À mesure que l’Europe reconfigure ses chaînes de valeur industrielles et que le Maroc consolide son rôle de hub économique en Afrique du Nord, la relation entre Rabat et Rome prend une densité nouvelle. Longtemps stable mais discrète, elle s’affirme désormais comme un partenariat à fort potentiel, nourri par une convergence d’intérêts économiques, une volonté politique commune et un cadre stratégique en construction.
Avec plus de 5 milliards d’euros d’échanges commerciaux en 2025, selon les dernières données croisées des deux chancelleries, l’Italie s’installe parmi les premiers partenaires du Maroc au sein de l’Union européenne, derrière la France, l’Espagne et l’Allemagne. Les exportations marocaines vers le marché italien se diversifient : pièces automobiles, produits agricoles, composants électriques, textiles techniques. En retour, l’Italie fournit au Maroc des machines-outils, des produits chimiques, des équipements industriels, mais aussi des services à haute valeur ajoutée.
Ce rééquilibrage se traduit aussi sur le terrain des investissements. Plus de 200 entreprises italiennes sont implantées au Maroc, principalement dans les régions de Casablanca, Tanger et Kénitra. Elles évoluent dans l’automobile, l’énergie, la transformation alimentaire ou la logistique. Le groupe ENEL, très présent dans les énergies renouvelables, participe à plusieurs appels d’offres dans le solaire et l’éolien. D’autres opérateurs investissent dans l’eau, la valorisation des déchets ou le traitement des eaux usées, domaines où l’expertise italienne est reconnue.
Cette dynamique a franchi un cap avec la signature, début octobre à Rome, d’un mémorandum d’entente entre la Caisse de dépôt et de gestion (CDG) du Maroc et la Cassa Depositi e Prestiti (CDP), son homologue italienne. Derrière ce texte, une ambition partagée : structurer une coopération d’investissement entre deux institutions qui gèrent, chacune, plusieurs dizaines de milliards d’euros d’actifs.
L’accord couvre des secteurs clés — énergie verte, infrastructures, agriculture, développement urbain, tourisme, santé — mais surtout, il pose les bases d’une ingénierie financière conjointe. Objectif : cofinancer des projets, mutualiser les risques, mobiliser les marchés de capitaux, faciliter l’accès des PME au financement, et aligner les projets sur les priorités stratégiques des deux pays.

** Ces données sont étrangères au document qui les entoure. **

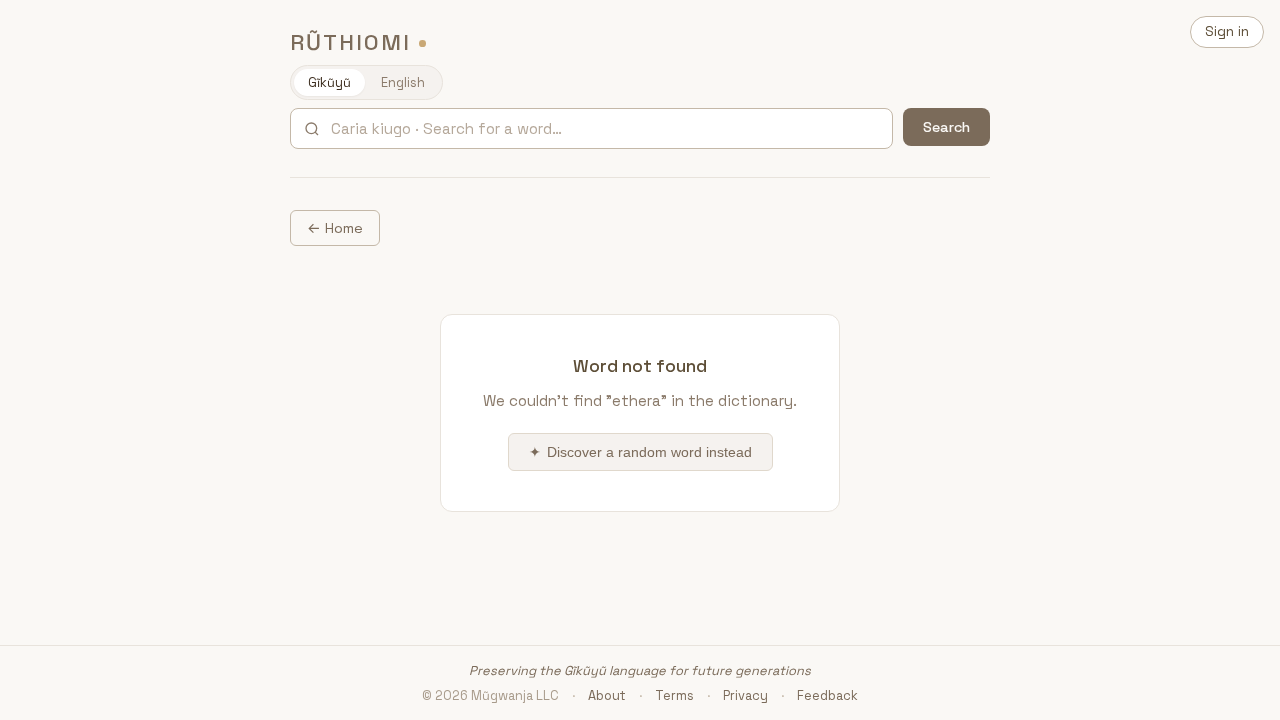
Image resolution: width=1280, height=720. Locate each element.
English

Le choix du Maroc comme point d’ancrage ne doit rien au hasard. Le Royaume attire par sa stabilité politique, la qualité de ses infrastructures, ses accords commerciaux avec l’Europe et l’Afrique, et sa stratégie industrielle offensive. Le plan d’accélération industrielle, la stratégie agricole Génération Green ou encore la feuille de route nationale pour l’hydrogène vert offrent un terreau favorable à l’investissement.
Côté italien, l’intérêt est multiple. Réduire la dépendance vis-à-vis de l’Asie en relocalisant certaines productions. Sécuriser les approvisionnements énergétiques. S’appuyer sur des partenaires fiables pour conquérir de nouveaux marchés. La CDP, bras financier de l’État italien, a d’ailleurs ouvert en 2024 un bureau à Rabat, preuve d’un engagement appelé à durer.
Mais le potentiel reste sous-exploité. Le niveau d’investissement italien au Maroc reste en deçà de celui observé avec la France ou l’Espagne. Les entreprises italiennes souffrent parfois d’un déficit d’information sur le marché marocain, ou d’un accompagnement institutionnel trop fragmenté. Côté marocain, le défi est de renforcer les compétences, d’accélérer les réformes administratives et de garantir un environnement juridique stable, lisible et incitatif.
Le nouveau partenariat entre la CDG et la CDP, s’il est correctement suivi, pourrait jouer un rôle d’accélérateur. À condition que les projets annoncés trouvent rapidement leur traduction opérationnelle sur le terrain. Dans le domaine de l’eau, de l’énergie, du logement ou de l’agro-industrie, les besoins sont connus, les acteurs identifiés. Reste à faire converger les intérêts économiques avec les impératifs sociaux et environnementaux.
Au-delà de l’histoire partagée et des commémorations diplomatiques, la relation maroco-italienne entre dans une phase où la complémentarité peut devenir levier. Une relation d’égal à égal, portée par des opérateurs capables de bâtir des projets utiles, visibles et durables.